The worst case computational complexities of the four considered algorithms are similar. TSS, Greedy, and TIP_DECOMP require \(O(|E|\log |V|)\) time, while VirAds requires \(O(|V|^2 \times (|V|+|E|)\) time. We do not report here the actual running times measured during the experiments since they are very much machine-and-implementation dependent. However, we observed that all algorithms are computationally feasible and require comparable times.

Thresholds values According to the scenario considered in [36], in our experiments the thresholds are constant among all vertices (precisely the constant value is an integer in the interval [1, 10] and for each vertex v the threshold t(v) is set as \(min\{t, d(v)\}\) where \(t = 1,2,\ldots ,10\).

Results Figures 4, 5, 6, 7, 8, 9, 10, 11, 12, 13, 14, 15, 16 and 17 depict the experimental results on large real-life networks. For each network the results are reported in a separated plot.
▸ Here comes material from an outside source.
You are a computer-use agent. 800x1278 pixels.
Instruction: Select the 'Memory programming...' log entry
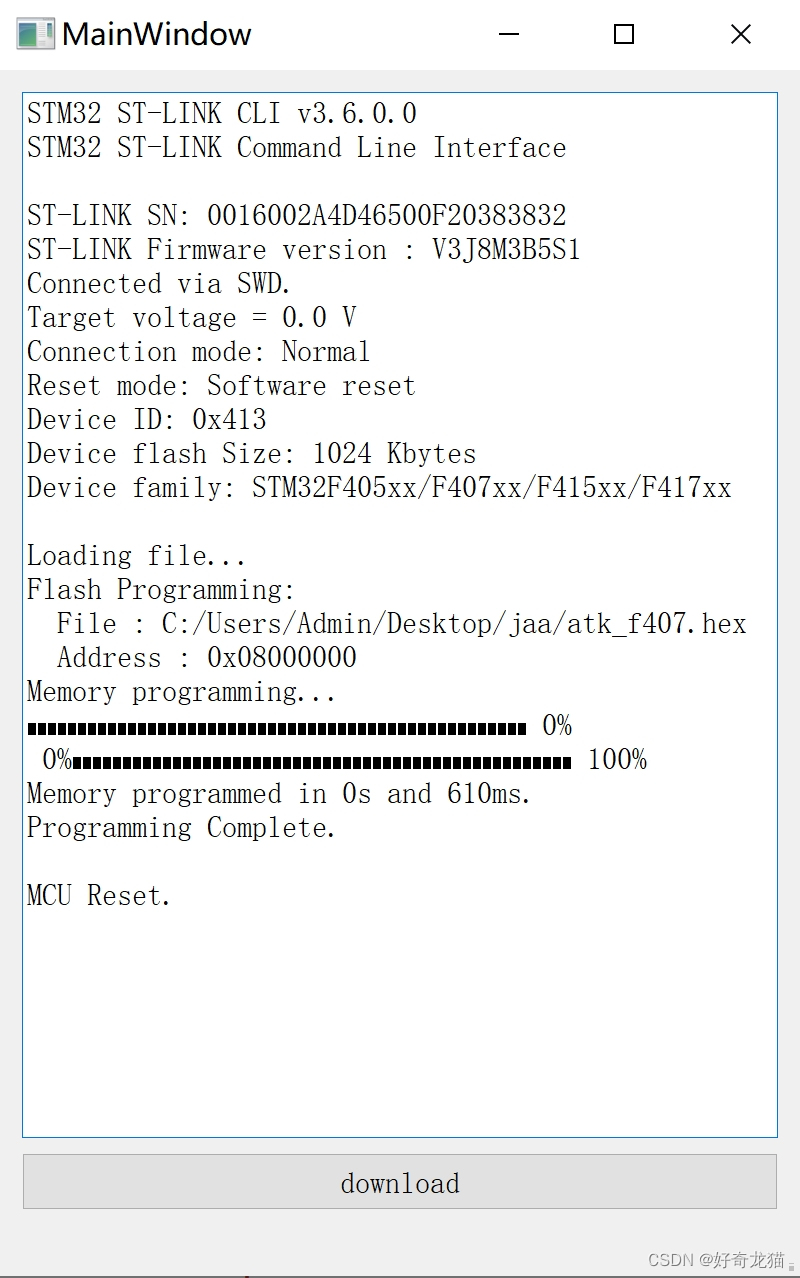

For each plot the value of the threshold parameter appears along the X-axis, while the size of the solution appears along the Y-axis. For each dataset, we compare the performance of our algorithm TSS to the algorithm TIP_DECOMP [36], to the algorithm VirAds [20], and to the Greedy strategy.

All test results consistently show that the TSS algorithm we introduce in this paper presents the best performances on all the considered networks, while none among TIP_DECOMP, VirAds, and Greedy is always better than the other two.

Additional analysis of the performance of the TSS algorithm and some of its variants has been presented in [19]. There, it has also shown that the algorithm performances are good even in complex scenarios, namely with random or degree-proportional thresholds.

6 Concluding Remarks

We presented a simple algorithm to find small sets of nodes that influence a whole network, where the dynamic that governs the spread of influence in the network is given in Definition 1. In spite of its simplicity, our algorithm is optimal for several classes of graphs, it improves on the general upper bound given in [1] on the cardinality of a minimal influencing set, and outperforms, on real life networks, the performances of known algorithms for the same problem. There are many possible ways of extending our work. We would be especially interested in discovering additional interesting classes of graphs for which our algorithm is optimal (we conjecture that this is indeed the case).